L’Algérie ou l’équivoque gaulliste

Alain Ruscio retrace l’histoire « interminable » de l’OAS.

Denis Sieffert  • 23 avril 2015 abonné·es

C’est Jean-Jacques Susini qui l’a dit : « Le premier créateur de l’OAS », c’est de Gaulle. De la part de cet intellectuel fasciste, il ne s’agissait pas seulement d’une formule. Le sentiment de trahison éprouvé par les ultras de l’Algérie française à l’encontre de l’homme du « 18 Juin » a sans aucun doute été un facteur décisif dans l’apparition de ces trois lettres sur les murs d’Alger, en 1961. Ce n’est pas le moindre intérêt de l’ouvrage d’Alain Ruscio que de restituer l’ambiguïté des relations du Général avec les irréductibles de l’Algérie française. Dans un livre qui nous plonge dans l’univers interlope de cette extrême droite coloniale, on s’attardera ici particulièrement sur la reconstitution très documentée de ce mois de mai 1958 au cours duquel de Gaulle va s’appuyer sur la frange conspirationniste de l’armée. Aurait-il accompagné le coup d’État auquel se préparait Raoul Salan ? L’histoire s’est dénouée sans que le futur fondateur de la Ve République ait eu à répondre à cette question. Mais il n’ignorait rien du projet des conjurés. Lorsque le 9 mai, le général Salan exige dans un télex « un gouvernement décidé à maintenir notre drapeau en Algérie », de Gaulle laisse entendre qu’il est leur homme.

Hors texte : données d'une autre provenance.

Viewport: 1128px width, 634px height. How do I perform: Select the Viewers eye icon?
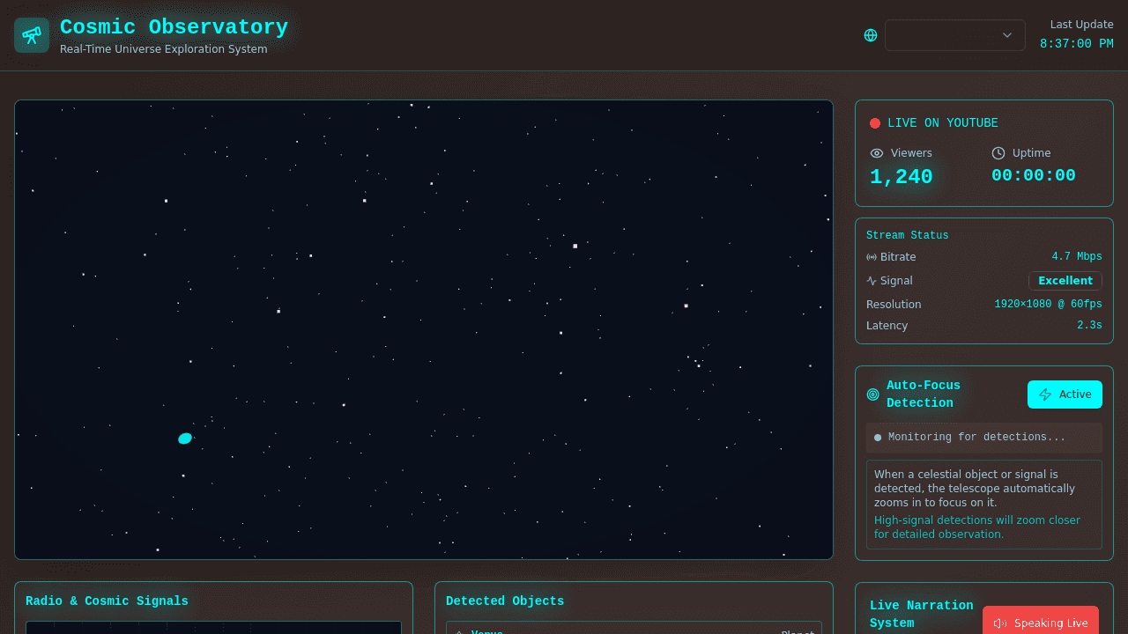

Avec une habileté diabolique, il joue de la menace du coup d’État pour faire pression sur une IVe République à bout de souffle. Il va très loin lorsque, le 27 mai, il annonce qu’il va « prendre contact avec les généraux d’Alger ». L’aurait-il fait ? On ne saura jamais puisque le « coup de bluff » a réussi. C’est ainsi, « un pied dans les institutions et un pied chez les conjurés », selon l’expression de Ruscio, que le Général arrive à ses fins. Il y aura ensuite le discours d’Alger, le 5 juin, avec le fameux « Je vous ai compris », chef-d’œuvre d’ambivalence dans lequel chacun entend ce qu’il veut entendre. Dès octobre, lorsqu’il rend hommage à « la personnalité courageuse de l’Algérie », de Gaulle commence à inquiéter les partisans de l’Algérie française. La suite confirmera leur désillusion et alimentera une haine irrépressible qui ira jusqu’à la tentative d’assassinat.

L’historien fait ensuite le récit de la marche sanglante de cette ultime cohorte de « soldats perdus » de « fascistes » et de « malfrats ». Au-delà de l’éclairage historique, le livre de Ruscio a un double intérêt : il rappelle les conditions d’avènement d’une République qui ne pouvait guère être démocratique ; et il rend compte des résurgences d’une OAS idéologique. Ses nouveaux activistes ne sont plus seulement des nostalgiques. Ils se refont une place dans le paysage. L’histoire de l’Organisation armée secrète est décidément « interminable ».